To the Jew First

A church disconnected from Israel is not part of God’s plan, but just another religion

By David Lazarus | | Topics: CHRISTIANS
Photo: Gili Yaari /Flash90

It should not be surprising that the mindset and worldview of the Bible, both Old and New Testaments, is Jewish through and through. The first so-called “Christians” and early Church were steeped in Jewish culture, literature, language and thought. After all, Jesus was a Jew, so were his initial followers, and his teachings, like that of his followers, are all rooted in the culture, ethnicity, and language of the Jewish people.

The early Church knew that to live, and think, like the Messiah, was to be enmeshed in the biblical and Jewish worldview.

And yet, so much of Christianity has ignored the crucial rootedness of the biblical faith in Jews and Judaism.

Already by 60 AD, the Apostle Paul warned the incoming Gentiles believers that abandoning their connection with the Jews and Judaism would be a big mistake. He was concerned that the Gentiles would become “arrogant,” thinking they can recreate their own version of the faith in Yeshua (Jesus) detached from its Jewish roots (Rom. 11:25-26).

Paul’s concerns proved true, and indeed Christianity separated itself and developed its own theology, culture and worldview whitewashed and unrecognizable from anything Jewish. This uncalled for historical blunder has had repercussions affecting Christianity until this day, and has left the Church poorer in many respects. Even more worrying, the Church, and her version of the Messiah, became unrecognizable to the Jews, and Paul’s “To the Jew first” was ignored (Rom. 1:6).

 

That Roman’s Olive Tree

In order to understand Paul’s attempt to explain the importance of staying connected to our Jewish heritage, we must first identify that the roots of the olive tree depicted in Romans 11 describe Israel and the Jewish people. Jeremiah says about Israel, “The Lord called you a thriving olive tree, with fruit in beautiful form” (Jer. 11:16). About Israel, Hosea says, “His splendor will be like an olive tree” (14:6). The Church was to be fed, supported, and sustained in Jewish soil, Paul says, and the destiny and identity of both Jewish and Gentile believers are inseparably bound together forever in one root system.

The apostle calls the Gentile believers wild olive branches, which need to be grafted into a cultivated olive so that they can share in the nourishing sap from the olive root (verses 17, 24).

This unusual type of grafting, taking that which is “wild” (uncircumcised, Paul says elsewhere), and attaching it to a cultured, fruitful tree, emphasizes the point that the Gentiles have nothing to boast about. Without connection to Israel, they will remain wild, separate, and unproductive.

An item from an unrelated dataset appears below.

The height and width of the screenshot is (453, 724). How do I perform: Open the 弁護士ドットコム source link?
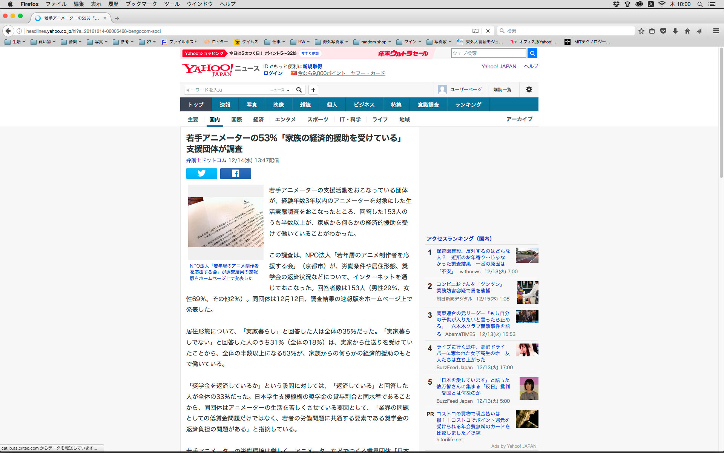click(206, 160)
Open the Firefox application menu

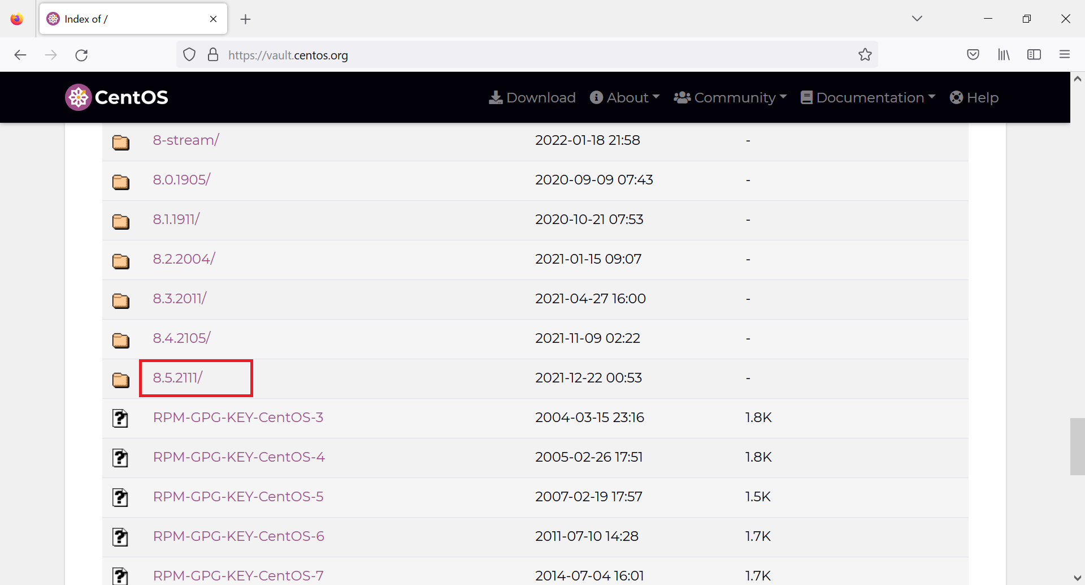[1065, 54]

And yet, throughout most of its history, the Church has tended to view itself as independent from Israel and the Jewish people. From Paul’s perspective, described here by the olive tree and in other passages, a church disconnected from Israel is not part of God’s plan, but just another religion.

As my favorite rabbi, Abraham J. Heschel, wrote in his The Insecurity of Freedom, “The vital issue for the Church to decide is whether to look for roots in Judaism and consider itself an extension of Judaism, or to look for roots in pagan Hellenism and consider itself as an antithesis to Judaism” (Schocken Books, 1972, pp. 169-170).